## What you need to do
Go through the data below line by line and report how many lines contain "agent", giving only that figure.
[Exercise materials Boundary: Start]
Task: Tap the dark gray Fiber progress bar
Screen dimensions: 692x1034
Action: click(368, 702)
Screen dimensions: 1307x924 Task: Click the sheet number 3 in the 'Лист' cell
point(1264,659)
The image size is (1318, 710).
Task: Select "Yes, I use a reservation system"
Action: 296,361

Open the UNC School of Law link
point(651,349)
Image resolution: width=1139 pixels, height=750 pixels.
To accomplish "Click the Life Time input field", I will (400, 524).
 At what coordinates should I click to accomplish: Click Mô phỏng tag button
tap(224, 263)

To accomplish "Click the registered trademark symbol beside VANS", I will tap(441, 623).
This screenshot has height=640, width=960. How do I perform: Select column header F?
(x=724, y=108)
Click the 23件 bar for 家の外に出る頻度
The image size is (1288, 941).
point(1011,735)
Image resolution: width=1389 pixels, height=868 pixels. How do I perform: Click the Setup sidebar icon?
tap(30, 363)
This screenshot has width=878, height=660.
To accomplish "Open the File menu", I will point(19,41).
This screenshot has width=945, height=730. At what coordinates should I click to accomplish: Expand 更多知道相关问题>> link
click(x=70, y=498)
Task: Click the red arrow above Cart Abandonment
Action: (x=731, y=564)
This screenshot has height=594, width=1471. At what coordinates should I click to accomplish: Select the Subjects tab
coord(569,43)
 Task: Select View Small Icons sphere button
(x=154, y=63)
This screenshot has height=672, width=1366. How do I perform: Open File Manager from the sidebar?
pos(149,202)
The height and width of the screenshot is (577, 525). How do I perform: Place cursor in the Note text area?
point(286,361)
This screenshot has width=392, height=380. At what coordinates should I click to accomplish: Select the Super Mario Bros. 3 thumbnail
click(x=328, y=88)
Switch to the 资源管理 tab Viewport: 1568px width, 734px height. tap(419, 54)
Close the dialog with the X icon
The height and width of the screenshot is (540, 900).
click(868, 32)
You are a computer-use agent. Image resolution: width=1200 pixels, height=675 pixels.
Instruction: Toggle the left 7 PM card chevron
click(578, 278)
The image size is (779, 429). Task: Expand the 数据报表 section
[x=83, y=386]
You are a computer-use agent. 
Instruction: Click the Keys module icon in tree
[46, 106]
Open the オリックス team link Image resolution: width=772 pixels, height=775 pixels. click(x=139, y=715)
[Exercise materials Boundary: End]
## Exercise answer
2